READING PASSAGE:
The animism lurking in our intuitions about life does suggest something else that might be missing in these synthetic creatures, namely, a mind, someone at home in there, actually being alive (Harnad 1982b). At best, however, this would make them mindless Zombies, but not lifeless ones -- unless of course mind and life do swing together, in which case we would fall back into the mind/body problem, or, more specifically, its other incarnation, the "other minds" problem (Harnad 1991). For the Blind Watchmaker is no more a mind-reader than we are; hence neither He nor we could ever know whether or not a creature was a Zombie (since the Zombie is functionally indistinguishable from its mindful counterpart). So if life and mind swing together, the question of what life is is empirically undecidable, and a synthetic candidate fares no better or worse than a functionally equivalent natural one.
All this has been about synthetic life, however, and synthetic life of a highly life-like order: capable of interacting adaptively with the biosphere. What about virtual life? Virtual life, let's not mince words, is computational life, and computation is the manipulation of formal symbols based on rules that operate on the shapes of those symbols. Not just any manipulations, to be sure; the ones of interest are the ones that can be systematically interpreted: as numerical calculations, as logical deductions, as chess moves, answers to questions, solutions to problems. What is critical to computation is that even though the symbols are systematically interpretable as meaning something (numbers, propositions, chess positions), their shape is arbitrary with respect to their meaning, and it is only on these arbitrary shapes that the rules operate. Hence computation is purely syntactic; what is manipulated is symbolic code. The code is interpretable by us as meaning something, but that meaning is not "in" the symbol system any more than the meaning of the words in a book is in the book. The meaning is in the heads of the interpreters and users of the symbol system.
This is not to minimize the significance and power of formal symbol manipulation, for that power is in fact the power of computation as it has been formalized by the fathers of modern computational theory (Turing, Goedel, Church, von Neumann; see Boolos & Jeffrey 1980). According to the Church-Turing Thesis, computation, in the sense of formal symbol manipulation, captures what it is that a mathematician means intuitively by a mechanical procedure. So far, every formalization of this notion has turned out to be equivalent. A natural generalization of the Church-Turing Thesis to the physical world is that every physically realizable system is formally equivalent to a symbol system (at least in the case of discrete physical systems, and to as close an approximation as one wishes in the case of continuous physical systems).

DO THIS: Reproduce word for word the portion of the passage on synthetic and virtual life starting at "This is not" and ending at "continuous physical systems).".

GIVEN MATERIAL:

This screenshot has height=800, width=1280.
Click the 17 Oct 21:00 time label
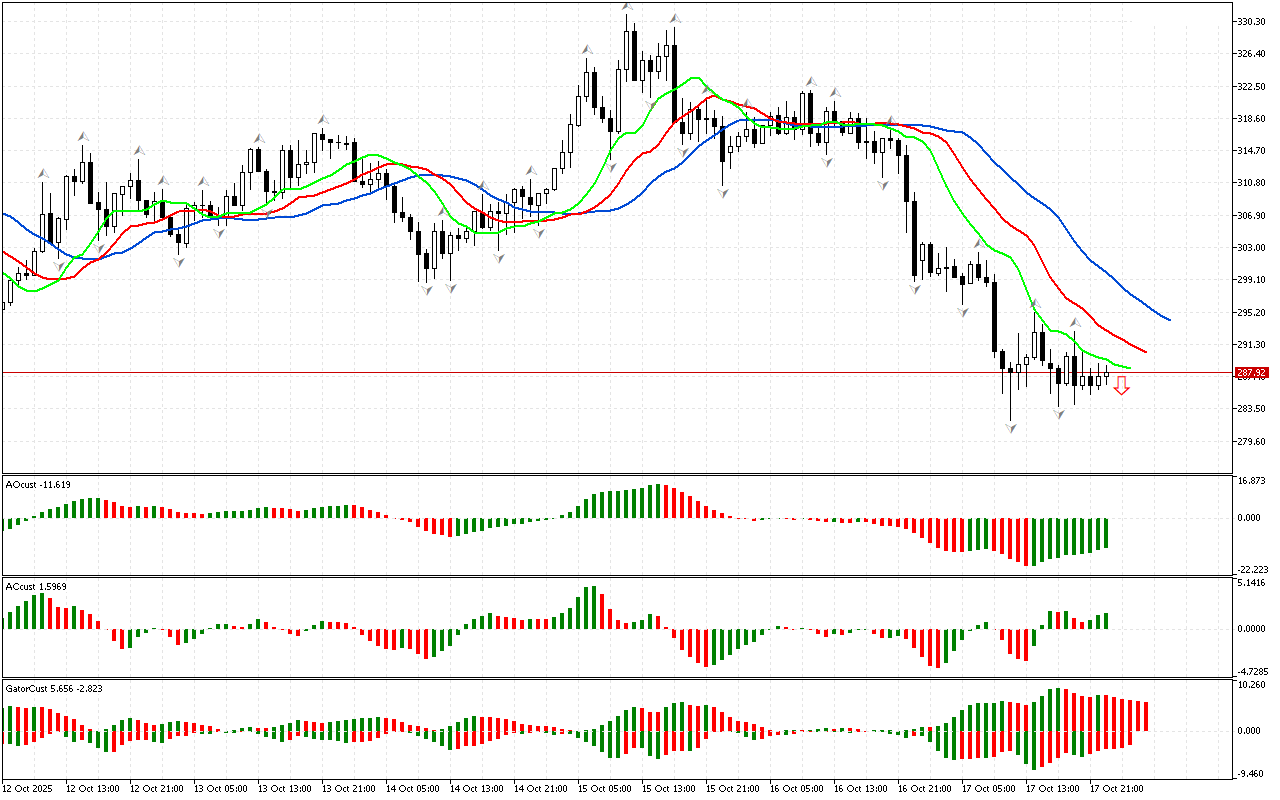click(x=1116, y=788)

CORRECT RESULT:
This is not to minimize the significance and power of formal symbol manipulation, for that power is in fact the power of computation as it has been formalized by the fathers of modern computational theory (Turing, Goedel, Church, von Neumann; see Boolos & Jeffrey 1980). According to the Church-Turing Thesis, computation, in the sense of formal symbol manipulation, captures what it is that a mathematician means intuitively by a mechanical procedure. So far, every formalization of this notion has turned out to be equivalent. A natural generalization of the Church-Turing Thesis to the physical world is that every physically realizable system is formally equivalent to a symbol system (at least in the case of discrete physical systems, and to as close an approximation as one wishes in the case of continuous physical systems).